**Study material**
####################

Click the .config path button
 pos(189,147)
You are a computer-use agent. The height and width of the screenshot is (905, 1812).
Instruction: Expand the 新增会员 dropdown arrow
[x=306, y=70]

####################

**Task statement**
Please reproduce the listing exactly, keeping every line as it is.

**Exercise solution**
Click the .config path button
 pos(189,147)
You are a computer-use agent. The height and width of the screenshot is (905, 1812).
Instruction: Expand the 新增会员 dropdown arrow
[x=306, y=70]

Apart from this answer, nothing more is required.